Tumori: fumare spinelli aumenta rischi cancro testicoli

ultimo aggiornamento: 09 febbraio, ore 16:01
Roma, 9 feb. (Adnkronos Salute) - La passione per la marijuana può giocare brutti scherzi ai ragazzi. Uno studio pubblicato su 'Cancer' ha infatti scoperto un legame tra un uso frequente o prolungato di marijuana e l'aumento del pericolo di tumore ai testicoli. La ricerca, condotta su 369 uomini dai 18 ai 44 anni, rileva che fra i consumatori abituali di questa sostanza il rischio raddoppia rispetto ai coetanei che non hanno mai fumato uno spinello.
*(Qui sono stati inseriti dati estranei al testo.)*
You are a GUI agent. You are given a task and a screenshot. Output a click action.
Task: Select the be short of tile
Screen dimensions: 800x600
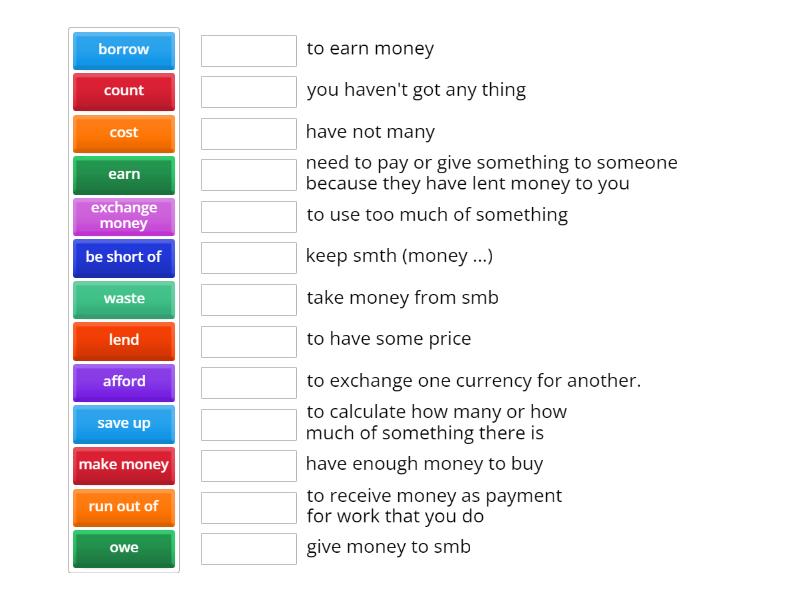click(123, 257)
La ricerca è stata condotta al Fred Hutchinson Cancer Research Center di Seattle (Usa), e per la prima volta indaga sul legame tra marijuana e questo tipo di tumore. Il campione, tutto composto da pazienti con cancro ai testicoli, è stato sottoposto a un questionario e le risposte sono state poi confrontane con quelle di mille coetanei apparentemente sani.

Anche tenendo conto di altri fattori di rischio, sembra proprio che il fatto di consumare marijuana comporti un 70% di pericolo in più, mentre per chi la fuma regolarmente o fin da giovanissimo pare che il rischio di ammalarsi di cancro ai testicoli sia ben il doppio rispetto a chi non l'ha mai provata. Secondo Janet Daling, fra gli autori della ricerca, la pubertà potrebbe essere una 'finestra' nel corso della quale i ragazzi sono più vulnerabili a fattori ambientali, come le sostanze chimiche presenti nella marijuana.